Problem 1
From the El Meson review, copy out everything from "Tapas at El" down to "excellent as well.".
Problem 2
List every tapas dish the El Meson review names, along with the price it gives for each.
Problem 3
For each statement, decide whether it agrees with the El Meson review. Answer yes or no, and quote the words of the review that settle it. (a) Michael Anthony is based in Albuquerque. (b) The reviewer has eaten in the main dining room. (c) Cal Haines plays bass in the Tribute Trio.

9.5 overall for this CD on my 10 point scale that goes to 11.

 

 

John Rangel / Michael Anthony ---- jazz duet at El Meson, Santa Fe

El Meson has excellent tapas and excellent live music, often jazz, in its bar and jazz room, ¡Chispa!.  (I've never eaten in the main dining room.)  For a long time Thursdays were given over to local pianist John Rangel (who moved to Santa Fe a few years back from Los Angeles) playing duets with different guest musicians.  I've enjoyed John's playing in a variety of settings, and I heard him with Albuquerque-based guitarist Michael Anthony (another LA transplant with lots of film recording credits to his name) last Nov. 17 (2011).  It was a very enjoyable evening of jazz, with the musicians playing close attention to each other and creating different moods and interludes on the fly.  Exchanges of "fours" and such were especially interesting.  I didn't take notes, and a run-through would be pointless anyway, but the repertoire was a lot of standards, jazz classics, some bossa and samba, and blues.   Fairly straightahead bop and post bop, played with a sophisticated harmonic sense and plenty of chromaticism on the part of both players, but nothing too far-out.  I definitely recommend going to any gig John is playing on... he is frequently to be heard with the Tribute Trio (w/ Michael Glynn on bass, Cal Haines on drums), either on their own or with guest horn players.

Tapas at El Meson are often superb---the Cordoban style fried eggplant ($9.50) is very fresh-tasting, almost sweet, and practically melts in your mouth---it is especially good in late summer when eggplant is in season, but always worthwhile.  House-roasted peppers in a little earthenware terrine with Spanish goat cheese ($7.50) are also superb.  I like fried oysters with Romesco sauce ($9.50) as well.  Setas a la Parilla ($9.50), oyster mushrooms grilled with garlic, parsley, and olive oil, are also excellent, if less exotic.   The sherries by the glass have all been excellent as well.

Highly recomended for both food and music.

Information given
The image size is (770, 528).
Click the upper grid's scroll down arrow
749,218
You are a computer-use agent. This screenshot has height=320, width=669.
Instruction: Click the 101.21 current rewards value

Written solution 1
Tapas at El Meson are often superb---the Cordoban style fried eggplant ($9.50) is very fresh-tasting, almost sweet, and practically melts in your mouth---it is especially good in late summer when eggplant is in season, but always worthwhile.  House-roasted peppers in a little earthenware terrine with Spanish goat cheese ($7.50) are also superb.  I like fried oysters with Romesco sauce ($9.50) as well.  Setas a la Parilla ($9.50), oyster mushrooms grilled with garlic, parsley, and olive oil, are also excellent, if less exotic.   The sherries by the glass have all been excellent as well.

Written solution 2
- Cordoban style fried eggplant: $9.50
- House-roasted peppers in a little earthenware terrine with Spanish goat cheese: $7.50
- Fried oysters with Romesco sauce: $9.50
- Setas a la Parilla (oyster mushrooms grilled with garlic, parsley, and olive oil): $9.50

Written solution 3
(a) Yes: "Albuquerque-based guitarist Michael Anthony"
(b) No: "I've never eaten in the main dining room."
(c) No: "Cal Haines on drums"